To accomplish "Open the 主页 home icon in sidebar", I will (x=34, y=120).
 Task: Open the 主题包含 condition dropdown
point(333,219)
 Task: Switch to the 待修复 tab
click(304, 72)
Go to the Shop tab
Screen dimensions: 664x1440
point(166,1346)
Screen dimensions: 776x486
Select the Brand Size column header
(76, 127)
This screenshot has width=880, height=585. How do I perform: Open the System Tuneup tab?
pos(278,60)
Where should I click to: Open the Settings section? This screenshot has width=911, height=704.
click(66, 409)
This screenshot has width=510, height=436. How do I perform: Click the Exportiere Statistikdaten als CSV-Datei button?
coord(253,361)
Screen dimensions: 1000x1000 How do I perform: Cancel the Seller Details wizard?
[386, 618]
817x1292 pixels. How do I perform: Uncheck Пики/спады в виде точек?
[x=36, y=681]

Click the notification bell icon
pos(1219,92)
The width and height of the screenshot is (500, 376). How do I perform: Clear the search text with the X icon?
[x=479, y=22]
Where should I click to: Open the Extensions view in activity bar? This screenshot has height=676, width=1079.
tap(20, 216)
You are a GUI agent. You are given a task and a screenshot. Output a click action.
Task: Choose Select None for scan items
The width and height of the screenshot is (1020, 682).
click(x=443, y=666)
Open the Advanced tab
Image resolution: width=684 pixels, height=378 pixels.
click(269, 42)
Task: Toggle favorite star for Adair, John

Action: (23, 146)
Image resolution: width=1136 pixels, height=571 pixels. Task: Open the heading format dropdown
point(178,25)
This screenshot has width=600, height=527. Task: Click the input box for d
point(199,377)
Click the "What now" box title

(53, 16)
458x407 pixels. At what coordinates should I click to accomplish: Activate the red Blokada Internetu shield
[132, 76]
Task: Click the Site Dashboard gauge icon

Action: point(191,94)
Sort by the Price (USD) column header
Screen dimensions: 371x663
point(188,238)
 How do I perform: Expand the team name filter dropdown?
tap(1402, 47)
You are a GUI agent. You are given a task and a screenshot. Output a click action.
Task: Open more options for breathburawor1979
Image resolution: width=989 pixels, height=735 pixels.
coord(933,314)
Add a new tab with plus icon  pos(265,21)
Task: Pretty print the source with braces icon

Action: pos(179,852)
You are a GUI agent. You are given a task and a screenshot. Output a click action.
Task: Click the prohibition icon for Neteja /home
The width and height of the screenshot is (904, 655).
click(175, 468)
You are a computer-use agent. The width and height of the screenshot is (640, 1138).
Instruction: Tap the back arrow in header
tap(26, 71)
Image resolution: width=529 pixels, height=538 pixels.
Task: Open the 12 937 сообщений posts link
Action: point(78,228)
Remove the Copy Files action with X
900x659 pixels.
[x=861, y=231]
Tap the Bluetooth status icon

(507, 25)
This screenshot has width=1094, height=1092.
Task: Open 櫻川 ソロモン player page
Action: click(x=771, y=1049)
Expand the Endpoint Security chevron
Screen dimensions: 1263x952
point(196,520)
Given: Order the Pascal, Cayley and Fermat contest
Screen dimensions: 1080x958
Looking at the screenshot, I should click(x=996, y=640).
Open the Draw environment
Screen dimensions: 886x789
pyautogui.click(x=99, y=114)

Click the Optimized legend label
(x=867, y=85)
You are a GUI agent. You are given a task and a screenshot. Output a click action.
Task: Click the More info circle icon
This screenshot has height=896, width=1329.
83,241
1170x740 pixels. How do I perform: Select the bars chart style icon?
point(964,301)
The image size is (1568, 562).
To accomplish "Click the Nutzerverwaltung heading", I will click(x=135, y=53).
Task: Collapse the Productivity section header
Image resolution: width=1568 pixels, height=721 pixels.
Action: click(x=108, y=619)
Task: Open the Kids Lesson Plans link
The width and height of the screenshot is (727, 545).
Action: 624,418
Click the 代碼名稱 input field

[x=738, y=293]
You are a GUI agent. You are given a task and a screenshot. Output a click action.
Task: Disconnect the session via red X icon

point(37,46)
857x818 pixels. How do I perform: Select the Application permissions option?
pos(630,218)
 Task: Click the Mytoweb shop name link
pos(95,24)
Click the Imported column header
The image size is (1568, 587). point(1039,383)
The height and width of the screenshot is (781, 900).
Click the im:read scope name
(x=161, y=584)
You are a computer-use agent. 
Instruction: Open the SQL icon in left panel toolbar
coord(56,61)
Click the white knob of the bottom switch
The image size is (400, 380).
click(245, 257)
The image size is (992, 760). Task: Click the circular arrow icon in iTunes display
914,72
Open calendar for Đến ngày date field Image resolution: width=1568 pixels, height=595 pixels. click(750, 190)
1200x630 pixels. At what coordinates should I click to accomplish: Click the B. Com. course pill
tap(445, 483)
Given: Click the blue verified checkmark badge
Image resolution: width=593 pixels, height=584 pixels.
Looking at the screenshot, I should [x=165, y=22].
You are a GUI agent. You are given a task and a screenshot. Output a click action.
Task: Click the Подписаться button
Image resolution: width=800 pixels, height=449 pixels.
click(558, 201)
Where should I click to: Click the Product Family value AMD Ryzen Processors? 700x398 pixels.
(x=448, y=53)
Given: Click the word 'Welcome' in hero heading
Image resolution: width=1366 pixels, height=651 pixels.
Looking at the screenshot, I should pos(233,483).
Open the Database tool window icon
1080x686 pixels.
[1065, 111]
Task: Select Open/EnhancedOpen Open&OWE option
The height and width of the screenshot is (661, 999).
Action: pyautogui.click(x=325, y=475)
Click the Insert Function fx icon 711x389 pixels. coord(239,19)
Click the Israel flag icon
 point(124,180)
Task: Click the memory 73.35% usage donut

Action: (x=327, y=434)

----

Copy all the entries exactly.

To accomplish "Open the 主页 home icon in sidebar", I will (x=34, y=120).
 Task: Open the 主题包含 condition dropdown
point(333,219)
 Task: Switch to the 待修复 tab
click(304, 72)
Go to the Shop tab
Screen dimensions: 664x1440
point(166,1346)
Screen dimensions: 776x486
Select the Brand Size column header
(76, 127)
This screenshot has width=880, height=585. How do I perform: Open the System Tuneup tab?
pos(278,60)
Where should I click to: Open the Settings section? This screenshot has width=911, height=704.
click(66, 409)
This screenshot has width=510, height=436. How do I perform: Click the Exportiere Statistikdaten als CSV-Datei button?
coord(253,361)
Screen dimensions: 1000x1000 How do I perform: Cancel the Seller Details wizard?
[386, 618]
817x1292 pixels. How do I perform: Uncheck Пики/спады в виде точек?
[x=36, y=681]

Click the notification bell icon
pos(1219,92)
The width and height of the screenshot is (500, 376). How do I perform: Clear the search text with the X icon?
[x=479, y=22]
Where should I click to: Open the Extensions view in activity bar? This screenshot has height=676, width=1079.
tap(20, 216)
You are a GUI agent. You are given a task and a screenshot. Output a click action.
Task: Choose Select None for scan items
The width and height of the screenshot is (1020, 682).
click(x=443, y=666)
Open the Advanced tab
Image resolution: width=684 pixels, height=378 pixels.
click(269, 42)
Task: Toggle favorite star for Adair, John

Action: (23, 146)
Image resolution: width=1136 pixels, height=571 pixels. Task: Open the heading format dropdown
point(178,25)
This screenshot has width=600, height=527. Task: Click the input box for d
point(199,377)
Click the "What now" box title

(53, 16)
458x407 pixels. At what coordinates should I click to accomplish: Activate the red Blokada Internetu shield
[132, 76]
Task: Click the Site Dashboard gauge icon

Action: point(191,94)
Sort by the Price (USD) column header
Screen dimensions: 371x663
point(188,238)
 How do I perform: Expand the team name filter dropdown?
tap(1402, 47)
You are a GUI agent. You are given a task and a screenshot. Output a click action.
Task: Open more options for breathburawor1979
Image resolution: width=989 pixels, height=735 pixels.
coord(933,314)
Add a new tab with plus icon  pos(265,21)
Task: Pretty print the source with braces icon

Action: pos(179,852)
You are a GUI agent. You are given a task and a screenshot. Output a click action.
Task: Click the prohibition icon for Neteja /home
The width and height of the screenshot is (904, 655).
click(175, 468)
You are a computer-use agent. The width and height of the screenshot is (640, 1138).
Instruction: Tap the back arrow in header
tap(26, 71)
Image resolution: width=529 pixels, height=538 pixels.
Task: Open the 12 937 сообщений posts link
Action: point(78,228)
Remove the Copy Files action with X
900x659 pixels.
[x=861, y=231]
Tap the Bluetooth status icon

(507, 25)
This screenshot has width=1094, height=1092.
Task: Open 櫻川 ソロモン player page
Action: click(x=771, y=1049)
Expand the Endpoint Security chevron
Screen dimensions: 1263x952
point(196,520)
Given: Order the Pascal, Cayley and Fermat contest
Screen dimensions: 1080x958
Looking at the screenshot, I should click(x=996, y=640).
Open the Draw environment
Screen dimensions: 886x789
pyautogui.click(x=99, y=114)

Click the Optimized legend label
(x=867, y=85)
You are a GUI agent. You are given a task and a screenshot. Output a click action.
Task: Click the More info circle icon
This screenshot has height=896, width=1329.
83,241
1170x740 pixels. How do I perform: Select the bars chart style icon?
point(964,301)
The image size is (1568, 562).
To accomplish "Click the Nutzerverwaltung heading", I will click(x=135, y=53).
Task: Collapse the Productivity section header
Image resolution: width=1568 pixels, height=721 pixels.
Action: click(x=108, y=619)
Task: Open the Kids Lesson Plans link
The width and height of the screenshot is (727, 545).
Action: 624,418
Click the 代碼名稱 input field

[x=738, y=293]
You are a GUI agent. You are given a task and a screenshot. Output a click action.
Task: Disconnect the session via red X icon

point(37,46)
857x818 pixels. How do I perform: Select the Application permissions option?
pos(630,218)
 Task: Click the Mytoweb shop name link
pos(95,24)
Click the Imported column header
The image size is (1568, 587). point(1039,383)
The height and width of the screenshot is (781, 900).
Click the im:read scope name
(x=161, y=584)
You are a computer-use agent. 
Instruction: Open the SQL icon in left panel toolbar
coord(56,61)
Click the white knob of the bottom switch
The image size is (400, 380).
click(245, 257)
The image size is (992, 760). Task: Click the circular arrow icon in iTunes display
914,72
Open calendar for Đến ngày date field Image resolution: width=1568 pixels, height=595 pixels. click(750, 190)
1200x630 pixels. At what coordinates should I click to accomplish: Click the B. Com. course pill
tap(445, 483)
Given: Click the blue verified checkmark badge
Image resolution: width=593 pixels, height=584 pixels.
Looking at the screenshot, I should [x=165, y=22].
You are a GUI agent. You are given a task and a screenshot. Output a click action.
Task: Click the Подписаться button
Image resolution: width=800 pixels, height=449 pixels.
click(558, 201)
Where should I click to: Click the Product Family value AMD Ryzen Processors? 700x398 pixels.
(x=448, y=53)
Given: Click the word 'Welcome' in hero heading
Image resolution: width=1366 pixels, height=651 pixels.
Looking at the screenshot, I should pos(233,483).
Open the Database tool window icon
1080x686 pixels.
[1065, 111]
Task: Select Open/EnhancedOpen Open&OWE option
The height and width of the screenshot is (661, 999).
Action: pyautogui.click(x=325, y=475)
Click the Insert Function fx icon 711x389 pixels. coord(239,19)
Click the Israel flag icon
 point(124,180)
Task: Click the memory 73.35% usage donut

Action: (x=327, y=434)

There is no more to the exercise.